What to do:
Locate every line in the material below that contains the string "width" and copy each such line. Case counts.

Extracted data:
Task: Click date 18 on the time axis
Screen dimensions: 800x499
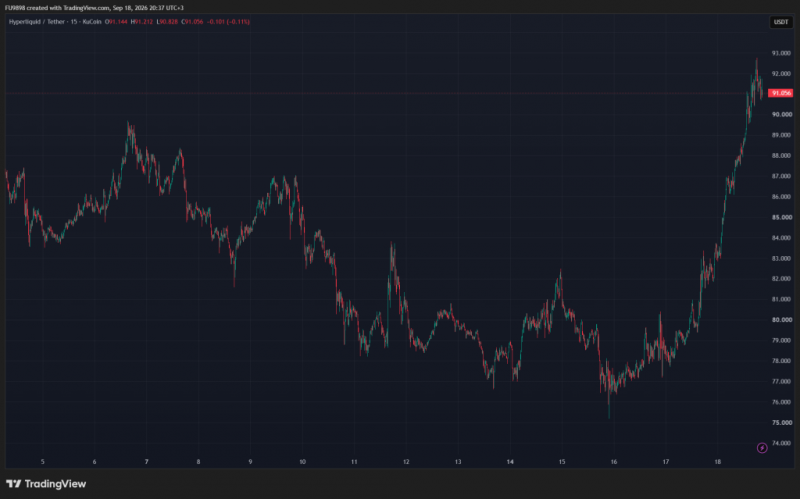Action: [717, 462]
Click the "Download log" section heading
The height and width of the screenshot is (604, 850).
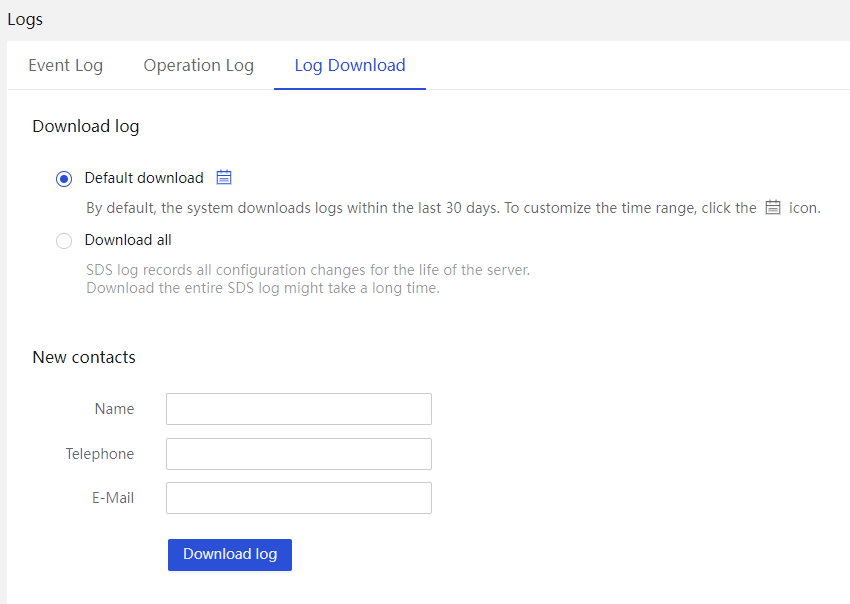86,126
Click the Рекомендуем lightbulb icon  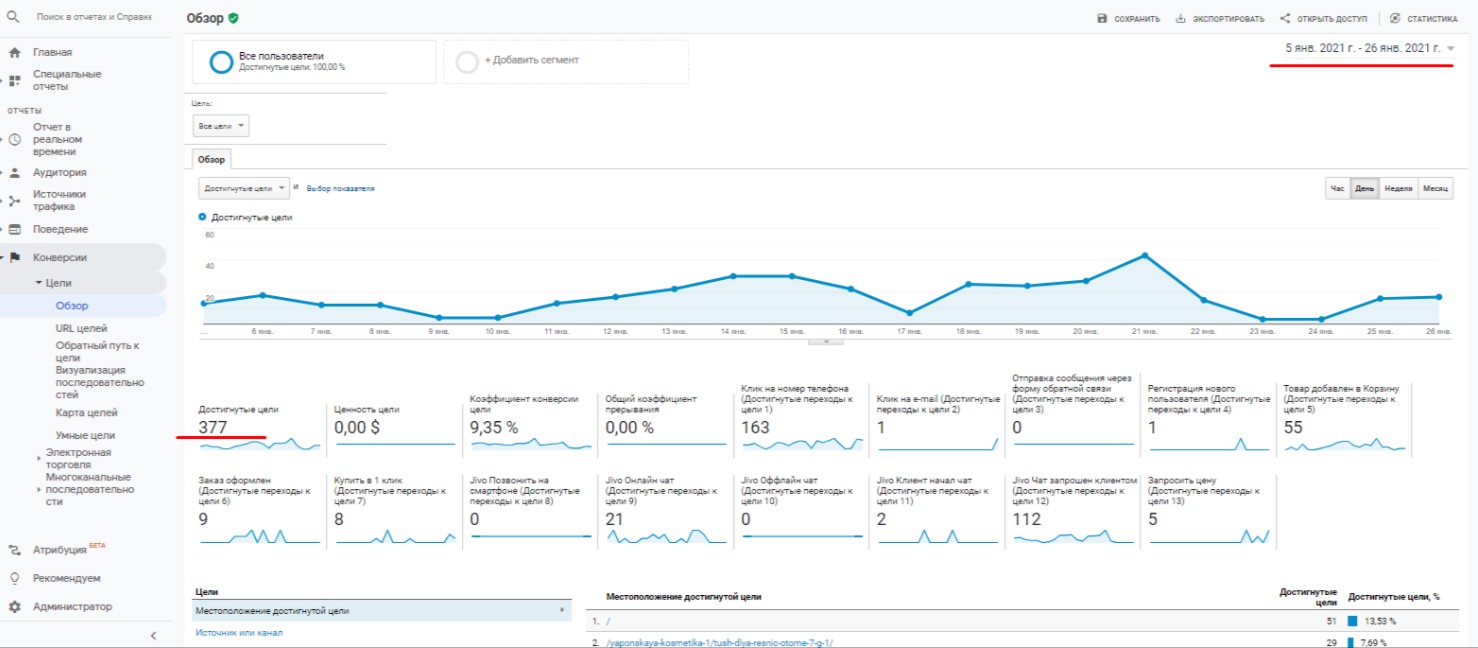15,578
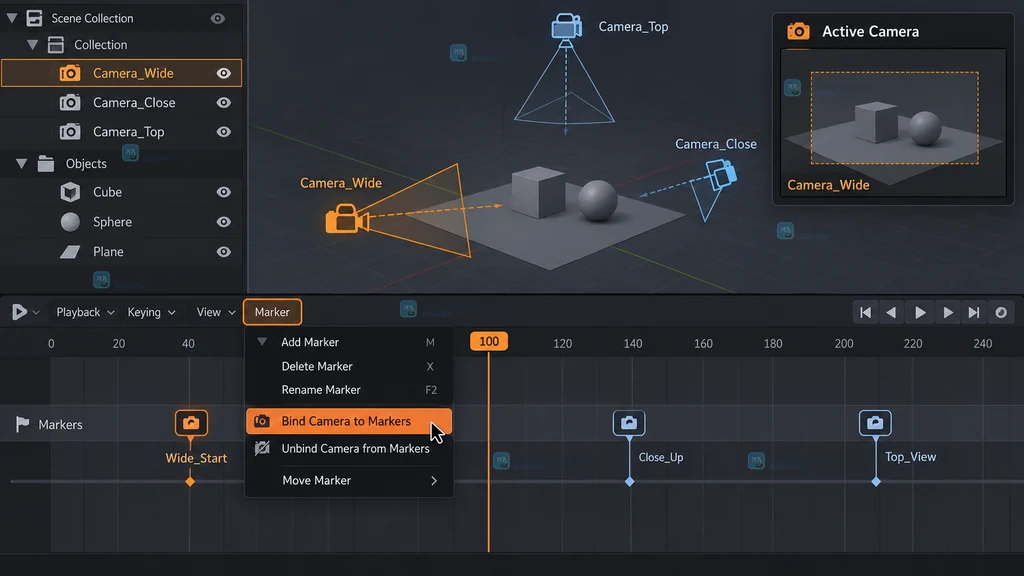Toggle the auto-keying record button

point(1000,312)
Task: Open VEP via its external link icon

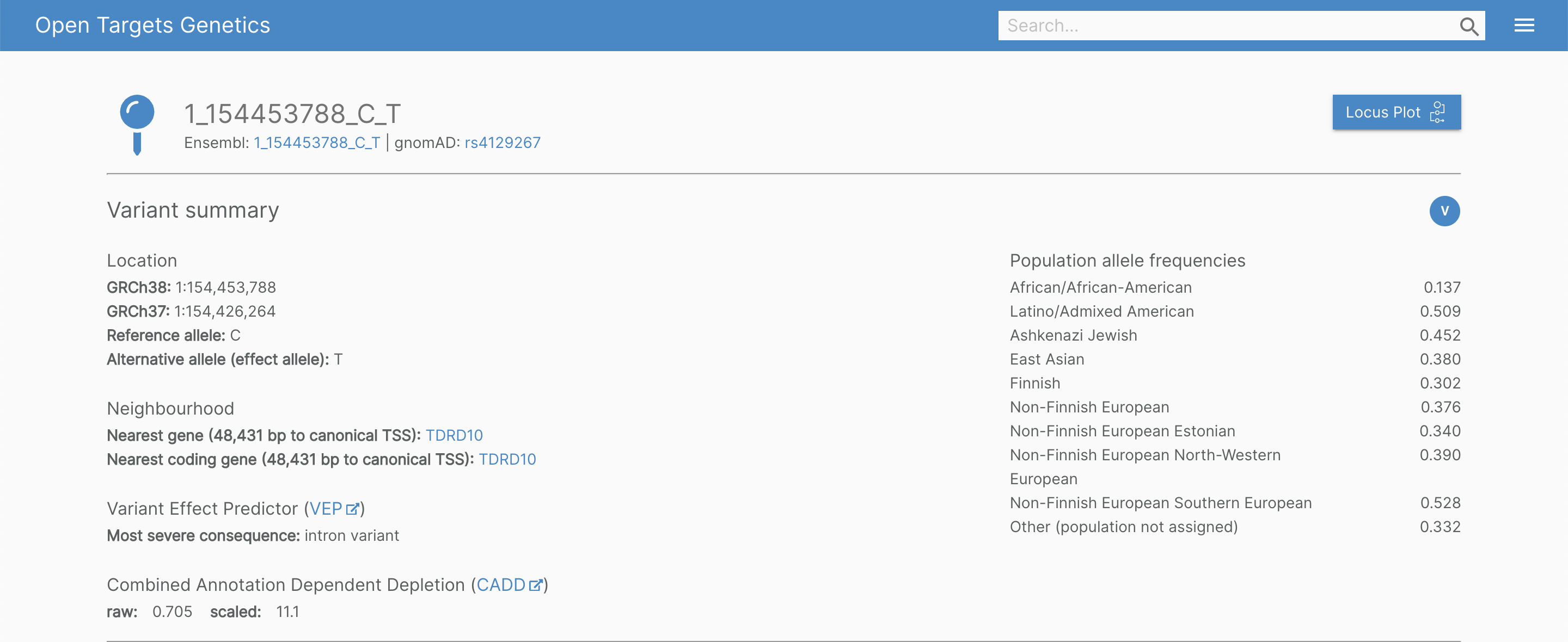Action: [x=353, y=509]
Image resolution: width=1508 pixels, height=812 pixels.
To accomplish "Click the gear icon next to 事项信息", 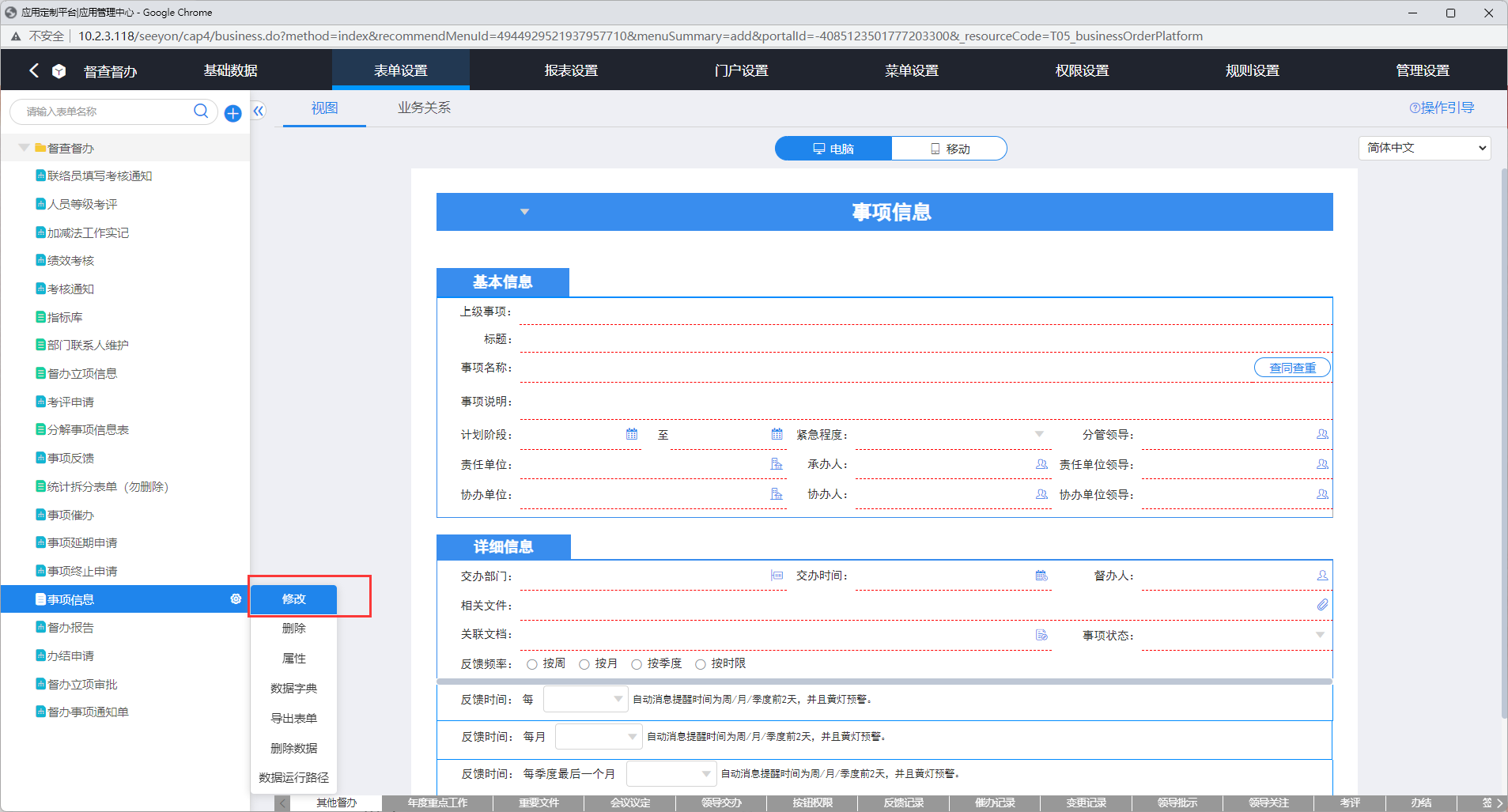I will coord(236,599).
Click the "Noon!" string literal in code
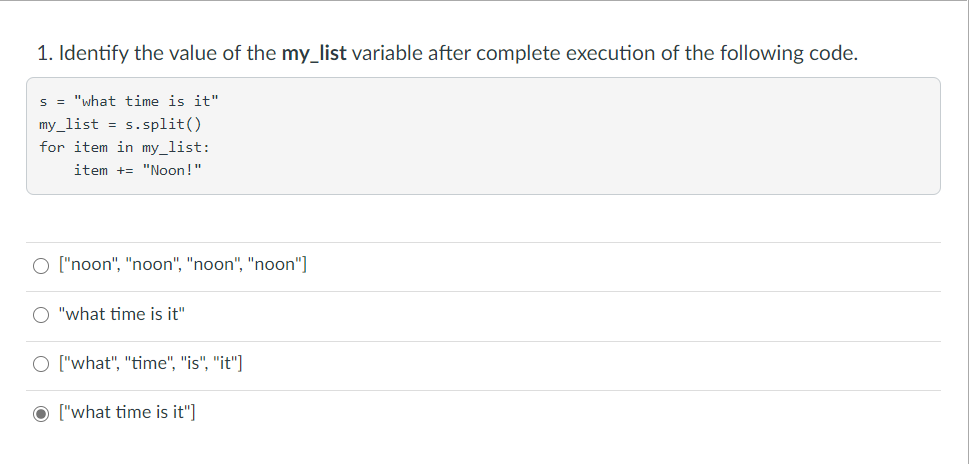The image size is (969, 464). coord(172,170)
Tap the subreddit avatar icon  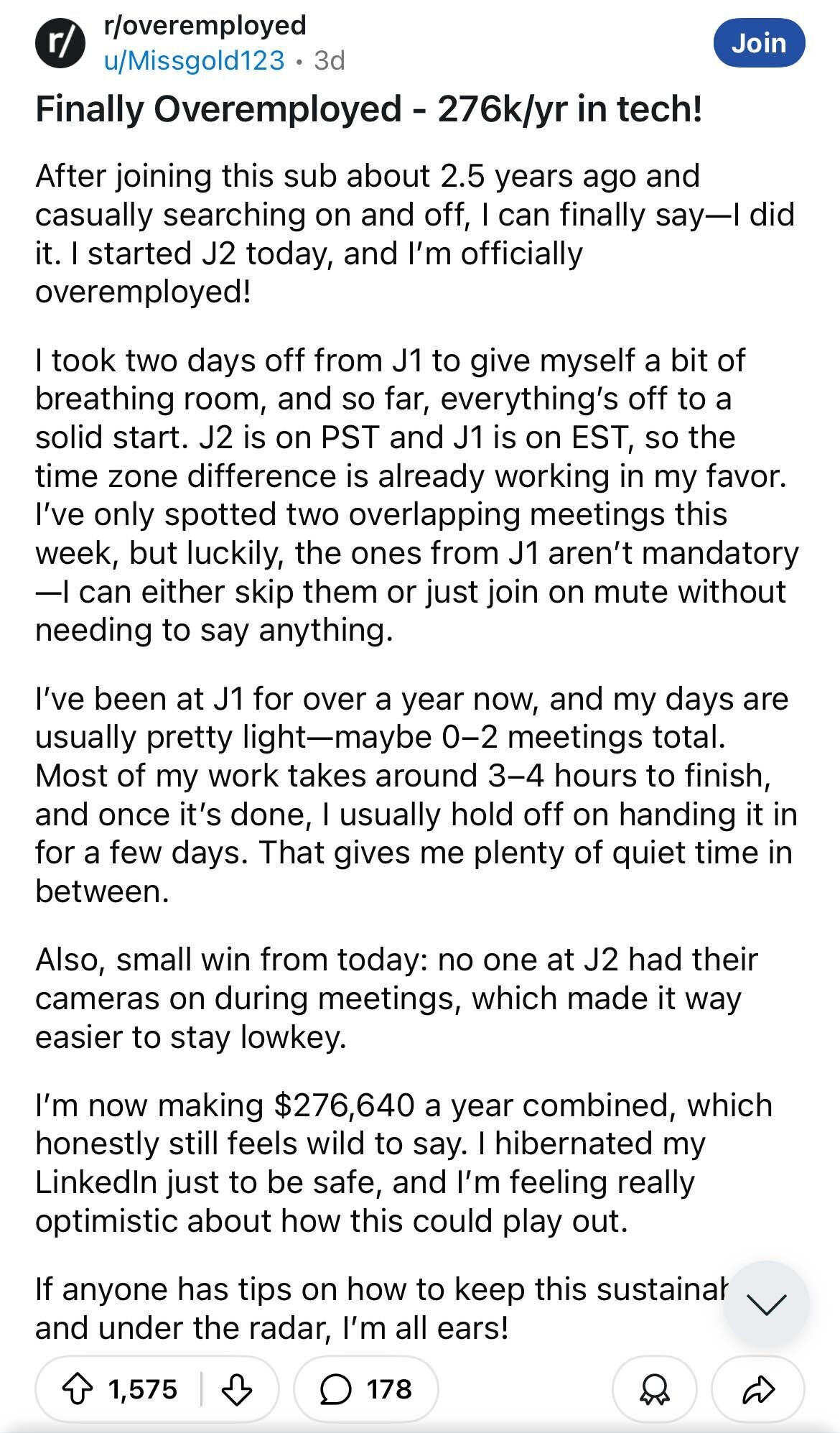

Exercise output:
The height and width of the screenshot is (604, 850).
Image resolution: width=1508 pixels, height=812 pixels.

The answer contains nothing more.